§ DOCUMENT PASSAGE

* * *

Skip to content

Machine Learning Examples

Experiment Registry Cleanup

This workflow cleans a dirty, synthetic model-experiment registry and produces a shortlist of candidate runs.

Inputs

ml_experiment_runs_raw.csv:

run_id experiment_name reported_f1 train_minutes_raw status_note owner
RUN-001 vision::RedwoodNet-v2 [aug=heavy] F1=0.912* 184 min (gpu) ship-ready A. Imani
RUN-002 vision::RedwoodNet-v3 [aug=light] F1=0.887? ~201 min needs-review A. Imani
RUN-003 tabular::QuartzBoost_v1 score missing n/a blocked K. Soto
RUN-004 audio::WavePatch-7 F1=0.934 (validated) 96min ship-ready R. Hale
RUN-005 nlp::InkLattice-small F1=0.901* 143 minutes ship-ready M. Okafor
RUN-006 vision::OrbitMixer-v5 F1=0.879 188 min archived R. Hale

Pipeline

wowdata: 0
pipeline:
  start:
    uri: ml_experiment_runs_raw.csv
    type: csv
  steps:
    - transform:
        op: string
        params:
          column: experiment_name
          action: regex_extract
          pattern: "^([a-z]+)::"
          group: 1
          new: domain
    - transform:
        op: string
        params:
          column: experiment_name
          action: regex_extract
          pattern: "::([A-Za-z][A-Za-z0-9_-]*)"
          group: 1
          new: model_family
    - transform:
        op: string
        params:
          column: reported_f1
          action: regex_extract
          pattern: "([0-9]+(?:\\.[0-9]+)?)"
          group: 1
          new: f1_clean
    - transform:
        op: string
        params:
          column: train_minutes_raw
          action: regex_extract
          pattern: "([0-9]+(?:\\.[0-9]+)?)"

* * *

§ SOURCE EXCERPT
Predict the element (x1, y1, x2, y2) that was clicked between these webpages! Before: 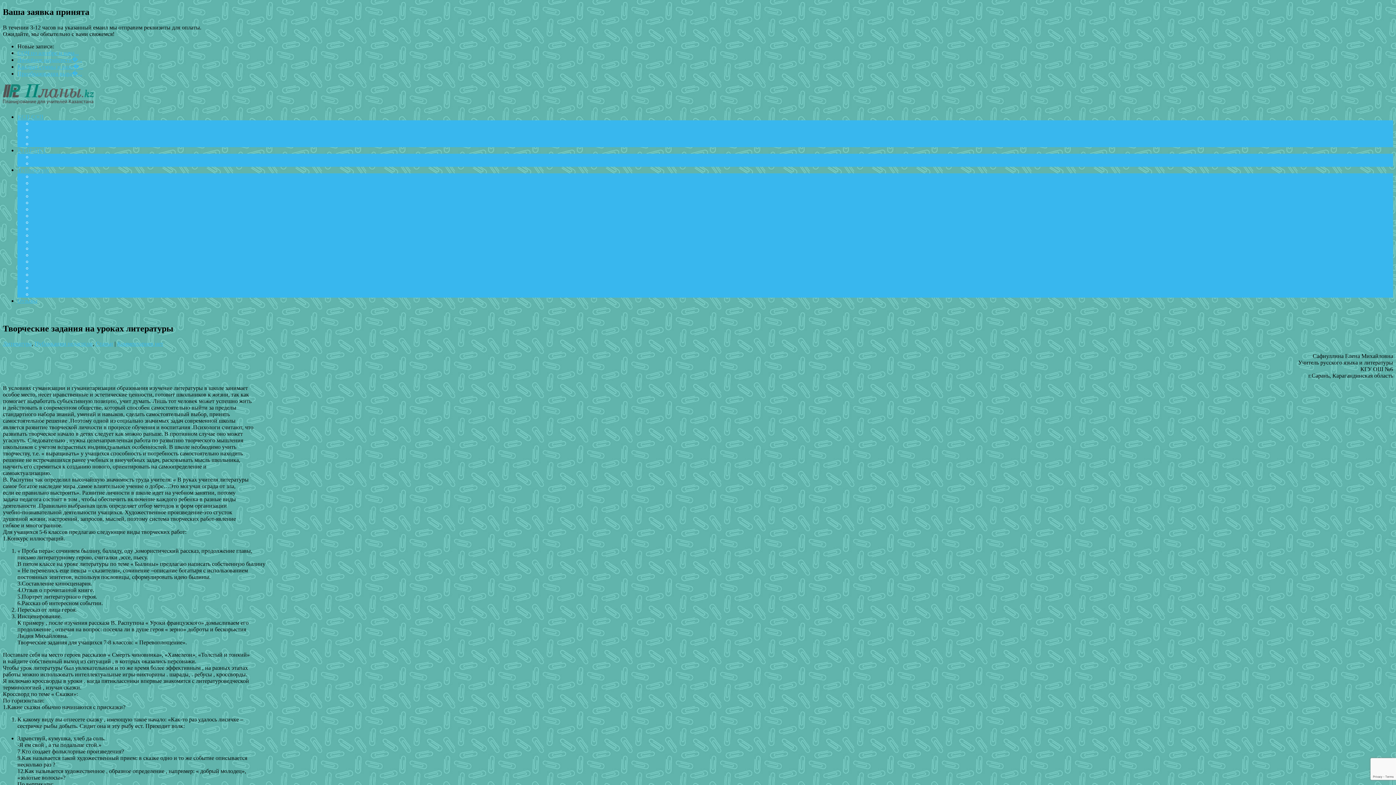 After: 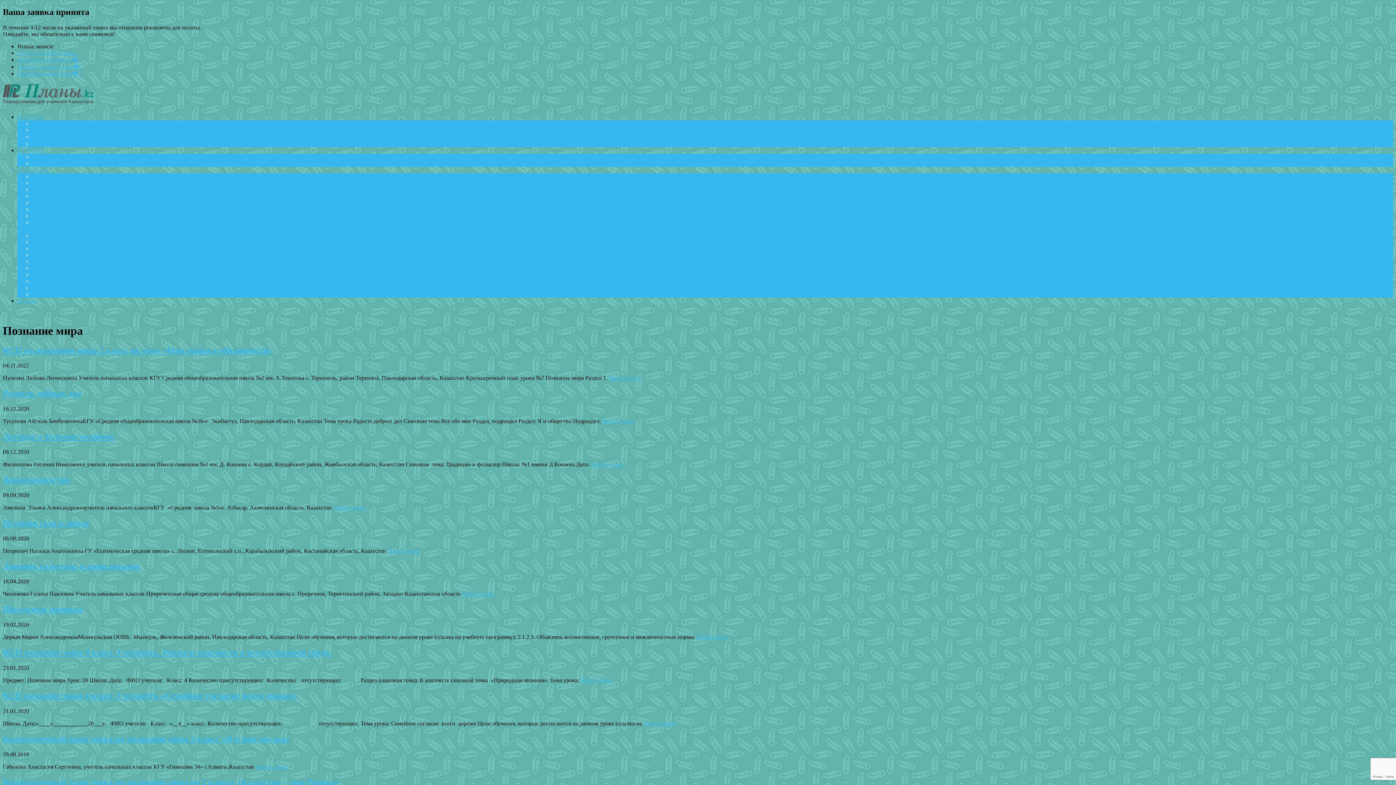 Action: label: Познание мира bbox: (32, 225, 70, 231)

* * *

§ WHAT IS ASKED
• a. Determine whether each statement below agrees with the experiment registry cleanup page. Answer yes or no for each, quoting the deciding words of the page. (i) The workflow reads its input from a file named ml_experiment_runs.csv. (ii) RUN-004 is listed with a training time of 96 minutes. (iii) RUN-003 carries the status note "blocked".
• b. Write the next part of the experiment registry cleanup page, picking up right after its final line.

§ RESPONSES FOR EACH TASK
• a.
(i) No: "ml_experiment_runs_raw.csv"
(ii) Yes: "RUN-004 audio::WavePatch-7 F1=0.934 (validated) 96min ship-ready R. Hale"
(iii) Yes: "RUN-003 tabular::QuartzBoost_v1 score missing n/a blocked K. Soto"

• b.
          group: 1
          new: train_minutes
    - transform:
        op: cast
        params:
          types:
            f1_clean: number
            train_minutes: number
          on_error: "null"
    - transform:
        op: filter
        params:
          where: "status_note == 'ship-ready'"
    - transform:
        op: filter
        params:
          where: "f1_clean >= 0.9"
    - transform:
        op: derive
        params:
          new: is_fast_track
          expr: "f1_clean >= 0.93 and train_minutes <= 120"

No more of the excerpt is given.